◆ **ASSIGNMENT**: Across the entries below, how many lines contain the word "will"? Give the number alone.

ENTRIES PROVIDED: Begin

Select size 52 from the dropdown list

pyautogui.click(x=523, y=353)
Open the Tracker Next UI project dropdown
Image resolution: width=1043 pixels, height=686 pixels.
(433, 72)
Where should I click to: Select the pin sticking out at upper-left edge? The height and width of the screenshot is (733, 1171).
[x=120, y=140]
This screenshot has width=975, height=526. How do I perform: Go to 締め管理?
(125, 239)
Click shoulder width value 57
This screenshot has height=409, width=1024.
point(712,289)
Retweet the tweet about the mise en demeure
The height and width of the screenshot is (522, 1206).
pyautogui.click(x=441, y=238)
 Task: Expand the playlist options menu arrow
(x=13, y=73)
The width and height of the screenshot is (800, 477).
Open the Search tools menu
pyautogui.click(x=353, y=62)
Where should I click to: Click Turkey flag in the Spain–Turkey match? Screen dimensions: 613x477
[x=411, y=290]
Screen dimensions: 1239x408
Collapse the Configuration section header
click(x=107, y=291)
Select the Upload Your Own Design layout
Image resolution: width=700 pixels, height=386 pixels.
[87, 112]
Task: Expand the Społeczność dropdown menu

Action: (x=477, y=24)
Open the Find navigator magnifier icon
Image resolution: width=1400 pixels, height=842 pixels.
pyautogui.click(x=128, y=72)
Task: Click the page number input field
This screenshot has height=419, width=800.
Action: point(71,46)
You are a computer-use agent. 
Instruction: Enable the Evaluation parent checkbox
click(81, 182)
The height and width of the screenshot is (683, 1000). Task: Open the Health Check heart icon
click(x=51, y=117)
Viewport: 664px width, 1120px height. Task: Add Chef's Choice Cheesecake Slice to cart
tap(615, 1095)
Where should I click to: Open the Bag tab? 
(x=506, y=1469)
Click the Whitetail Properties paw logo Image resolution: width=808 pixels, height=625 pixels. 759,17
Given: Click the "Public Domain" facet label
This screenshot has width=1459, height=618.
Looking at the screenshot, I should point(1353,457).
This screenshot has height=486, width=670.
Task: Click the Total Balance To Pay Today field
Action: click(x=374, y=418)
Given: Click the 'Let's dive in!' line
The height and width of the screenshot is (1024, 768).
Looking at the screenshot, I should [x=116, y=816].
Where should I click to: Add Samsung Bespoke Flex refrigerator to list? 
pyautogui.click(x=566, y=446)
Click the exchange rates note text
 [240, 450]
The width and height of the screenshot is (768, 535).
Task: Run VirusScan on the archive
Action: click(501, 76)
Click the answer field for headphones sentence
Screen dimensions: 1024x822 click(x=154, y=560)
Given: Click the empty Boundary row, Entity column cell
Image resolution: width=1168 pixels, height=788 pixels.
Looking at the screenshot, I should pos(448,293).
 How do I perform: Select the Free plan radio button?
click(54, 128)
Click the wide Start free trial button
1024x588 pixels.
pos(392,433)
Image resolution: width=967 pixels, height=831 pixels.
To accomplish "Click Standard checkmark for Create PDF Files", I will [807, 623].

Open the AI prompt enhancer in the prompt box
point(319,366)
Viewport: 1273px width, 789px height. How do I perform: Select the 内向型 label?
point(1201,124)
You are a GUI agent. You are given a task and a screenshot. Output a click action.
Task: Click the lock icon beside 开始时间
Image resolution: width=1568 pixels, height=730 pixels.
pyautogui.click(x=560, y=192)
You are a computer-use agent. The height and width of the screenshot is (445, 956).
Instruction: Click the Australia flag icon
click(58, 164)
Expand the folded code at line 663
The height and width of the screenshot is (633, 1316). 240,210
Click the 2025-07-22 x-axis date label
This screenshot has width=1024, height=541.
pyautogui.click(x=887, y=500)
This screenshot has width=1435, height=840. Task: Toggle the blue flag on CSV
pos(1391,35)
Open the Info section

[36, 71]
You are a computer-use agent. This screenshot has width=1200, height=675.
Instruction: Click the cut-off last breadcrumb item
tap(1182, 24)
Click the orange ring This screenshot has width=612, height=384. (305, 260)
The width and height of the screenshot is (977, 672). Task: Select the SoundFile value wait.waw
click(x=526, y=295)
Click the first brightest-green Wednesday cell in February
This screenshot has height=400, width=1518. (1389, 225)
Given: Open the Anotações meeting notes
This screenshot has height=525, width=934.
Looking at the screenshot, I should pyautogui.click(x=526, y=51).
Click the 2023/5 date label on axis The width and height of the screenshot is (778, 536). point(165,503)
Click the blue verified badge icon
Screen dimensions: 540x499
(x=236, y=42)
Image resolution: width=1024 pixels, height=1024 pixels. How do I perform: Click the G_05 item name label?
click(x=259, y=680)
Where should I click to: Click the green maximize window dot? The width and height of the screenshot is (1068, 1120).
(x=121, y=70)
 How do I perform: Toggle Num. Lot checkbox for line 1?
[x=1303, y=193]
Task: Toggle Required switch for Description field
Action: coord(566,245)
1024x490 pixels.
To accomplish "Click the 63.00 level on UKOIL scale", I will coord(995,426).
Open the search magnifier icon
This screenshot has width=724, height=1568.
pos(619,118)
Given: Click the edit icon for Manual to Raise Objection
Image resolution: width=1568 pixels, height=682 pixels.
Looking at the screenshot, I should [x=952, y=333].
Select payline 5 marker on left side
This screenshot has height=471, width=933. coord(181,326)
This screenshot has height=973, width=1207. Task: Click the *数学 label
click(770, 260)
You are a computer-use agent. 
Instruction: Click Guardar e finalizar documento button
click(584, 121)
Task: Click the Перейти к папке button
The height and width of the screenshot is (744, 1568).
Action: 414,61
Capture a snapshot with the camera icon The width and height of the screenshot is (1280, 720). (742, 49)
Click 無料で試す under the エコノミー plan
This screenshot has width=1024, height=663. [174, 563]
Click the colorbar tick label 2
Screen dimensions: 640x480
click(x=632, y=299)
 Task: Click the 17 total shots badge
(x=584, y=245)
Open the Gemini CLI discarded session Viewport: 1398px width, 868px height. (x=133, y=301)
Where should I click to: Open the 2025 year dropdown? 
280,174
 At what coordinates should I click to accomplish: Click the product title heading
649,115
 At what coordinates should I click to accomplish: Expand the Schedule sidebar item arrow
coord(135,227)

ENTRIES PROVIDED: End

◆ **EXPECTED OUTPUT**: 2